Bug 1927942

Summary: etcd should use socket option (SO_REUSEADDR) instead of wait for port release on process restart
Product: OpenShift Container Platform Reporter: Sam Batschelet <sbatsche>
Component: EtcdAssignee: Sam Batschelet <sbatsche>
Status: CLOSED ERRATA QA Contact: ge liu <geliu>
Severity: high Docs Contact:
Priority: high    
Version: 4.6CC: travi, wking
Target Milestone: ---   
Target Release: 4.8.0   
Hardware: Unspecified   
OS: Unspecified   
Whiteboard:
Fixed In Version: Doc Type: Enhancement
Doc Text:
Feature: Use the socket option SO_REUSEADDR for quick reuse of the ports. Reason: SO_REUSEADDR allows for the port to be reused by the new etcd process without waiting for the old process to die. Result: Reduced delay when etcd is restarted.
Story Points: ---
Clone Of: Environment:
Last Closed: 2021-07-27 22:44:18 UTC Type: Bug
Regression: --- Mount Type: ---
Documentation: --- CRM:
Verified Versions: Category: ---
oVirt Team: --- RHEL 7.3 requirements from Atomic Host:
Cloudforms Team: --- Target Upstream Version:
Embargoed:

Description Sam Batschelet 2021-02-11 21:59:01 UTC
Description of problem: Today etcd will wait for the ports[1] to be released from the previous process until it starts again. While this seems logical it takes a very long time. SO_REUSEADDR allows for the port to be reused by multiple processes and support has been available since golang 1.11.

# example of port wait logging from etcd container

> Waiting for ports 2379, 2380 and 9978 to be released.............................................................ETCD_PORT_2379_TCP_PORT=2379


each dot here represents 1-second sleep ~62 seconds.

kube-apiserver already has this ability[2]. consideration and care should be taken to reduce exposure to etcd attempting to read already flocked data file. While we will block and wait, bugs in the past have existed and we can be smarter during init.

# logging of etcd blocking start if another process is holding lock on data file.

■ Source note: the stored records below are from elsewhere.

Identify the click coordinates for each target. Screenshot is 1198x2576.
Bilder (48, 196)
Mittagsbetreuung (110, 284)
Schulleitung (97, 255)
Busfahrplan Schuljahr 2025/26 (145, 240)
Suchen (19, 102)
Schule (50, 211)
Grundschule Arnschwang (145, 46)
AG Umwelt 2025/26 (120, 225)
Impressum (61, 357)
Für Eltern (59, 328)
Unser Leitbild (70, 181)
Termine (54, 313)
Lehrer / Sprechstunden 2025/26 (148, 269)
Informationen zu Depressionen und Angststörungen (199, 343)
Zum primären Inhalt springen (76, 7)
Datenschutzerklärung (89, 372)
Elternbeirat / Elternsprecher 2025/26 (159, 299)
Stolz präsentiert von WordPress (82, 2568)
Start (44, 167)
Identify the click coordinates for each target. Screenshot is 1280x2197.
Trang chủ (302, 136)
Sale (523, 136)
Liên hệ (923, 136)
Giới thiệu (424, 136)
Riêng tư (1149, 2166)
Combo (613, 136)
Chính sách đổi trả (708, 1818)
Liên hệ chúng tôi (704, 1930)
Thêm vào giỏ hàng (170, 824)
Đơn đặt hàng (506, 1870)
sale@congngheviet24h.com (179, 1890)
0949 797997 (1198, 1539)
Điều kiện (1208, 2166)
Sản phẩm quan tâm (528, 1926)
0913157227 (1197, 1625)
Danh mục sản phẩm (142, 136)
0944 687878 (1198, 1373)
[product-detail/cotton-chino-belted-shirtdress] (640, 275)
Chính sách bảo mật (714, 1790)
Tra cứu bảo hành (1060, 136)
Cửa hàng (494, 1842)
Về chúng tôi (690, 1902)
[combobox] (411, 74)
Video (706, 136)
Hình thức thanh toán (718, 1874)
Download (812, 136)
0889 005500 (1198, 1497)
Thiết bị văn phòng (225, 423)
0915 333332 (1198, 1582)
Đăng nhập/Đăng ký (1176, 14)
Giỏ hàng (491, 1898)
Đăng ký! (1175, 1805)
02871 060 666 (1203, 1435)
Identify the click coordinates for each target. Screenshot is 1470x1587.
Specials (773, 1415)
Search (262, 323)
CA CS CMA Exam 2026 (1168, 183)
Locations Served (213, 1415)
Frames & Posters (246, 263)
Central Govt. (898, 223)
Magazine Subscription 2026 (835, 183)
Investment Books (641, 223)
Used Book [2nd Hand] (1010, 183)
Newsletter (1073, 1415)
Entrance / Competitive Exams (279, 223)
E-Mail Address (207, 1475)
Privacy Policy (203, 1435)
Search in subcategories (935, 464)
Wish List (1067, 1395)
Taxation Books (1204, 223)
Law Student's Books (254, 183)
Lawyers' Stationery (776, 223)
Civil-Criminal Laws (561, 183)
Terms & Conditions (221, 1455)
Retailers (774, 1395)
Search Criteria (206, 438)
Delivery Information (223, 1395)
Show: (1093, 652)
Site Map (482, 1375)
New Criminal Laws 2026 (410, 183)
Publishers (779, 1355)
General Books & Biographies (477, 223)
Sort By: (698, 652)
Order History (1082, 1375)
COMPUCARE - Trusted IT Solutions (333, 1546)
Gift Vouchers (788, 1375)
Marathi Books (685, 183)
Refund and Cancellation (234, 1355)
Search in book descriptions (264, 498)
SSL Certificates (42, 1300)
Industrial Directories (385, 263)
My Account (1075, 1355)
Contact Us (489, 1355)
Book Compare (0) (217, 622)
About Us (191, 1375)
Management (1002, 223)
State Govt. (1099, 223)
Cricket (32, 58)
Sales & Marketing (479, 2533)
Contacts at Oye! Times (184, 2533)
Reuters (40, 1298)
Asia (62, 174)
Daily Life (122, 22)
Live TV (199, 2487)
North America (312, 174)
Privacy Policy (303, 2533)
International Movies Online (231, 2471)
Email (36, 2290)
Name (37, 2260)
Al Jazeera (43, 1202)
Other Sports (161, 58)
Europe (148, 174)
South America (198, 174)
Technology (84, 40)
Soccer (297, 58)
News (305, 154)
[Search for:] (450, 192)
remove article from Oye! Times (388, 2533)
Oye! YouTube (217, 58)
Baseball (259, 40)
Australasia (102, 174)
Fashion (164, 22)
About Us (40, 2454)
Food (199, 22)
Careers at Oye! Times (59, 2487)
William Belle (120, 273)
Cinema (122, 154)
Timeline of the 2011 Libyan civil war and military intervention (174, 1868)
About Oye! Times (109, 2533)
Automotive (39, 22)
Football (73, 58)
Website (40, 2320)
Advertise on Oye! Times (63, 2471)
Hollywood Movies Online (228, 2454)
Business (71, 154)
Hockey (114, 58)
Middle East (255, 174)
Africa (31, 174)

> {"level":"info","ts":"2021-02-11T20:02:06.532Z","caller":"etcdserver/backend.go:86","msg":"db file is flocked by another process, or taking too long","path":"/var/lib/etcd/member/snap/db","took":"10.000115249s"}


[1] https://github.com/openshift/cluster-etcd-operator/blob/release-4.7/bindata/etcd/pod.yaml#L135
[2] https://github.com/kubernetes/kubernetes/pull/88893 


Version-Release number of selected component (if applicable):


How reproducible: 100%


Steps to Reproduce:
1. kill etcd process (oc -n openshift-etcd rsh -c etcd -T $pod kill 1) and tail logs of new etcd process.
2.
3.

Actual results: etcd waits a considerable amount of time before it can start new process.


Expected results: etcd process should recover quickly and in the case of quorum loss (killl majority of etcd processes) "<5s and p95"


Additional info:

Comment 10 errata-xmlrpc 2021-07-27 22:44:18 UTC
Since the problem described in this bug report should be
resolved in a recent advisory, it has been closed with a
resolution of ERRATA.

For information on the advisory (Moderate: OpenShift Container Platform 4.8.2 bug fix and security update), and where to find the updated
files, follow the link below.

If the solution does not work for you, open a new bug report.

https://access.redhat.com/errata/RHSA-2021:2438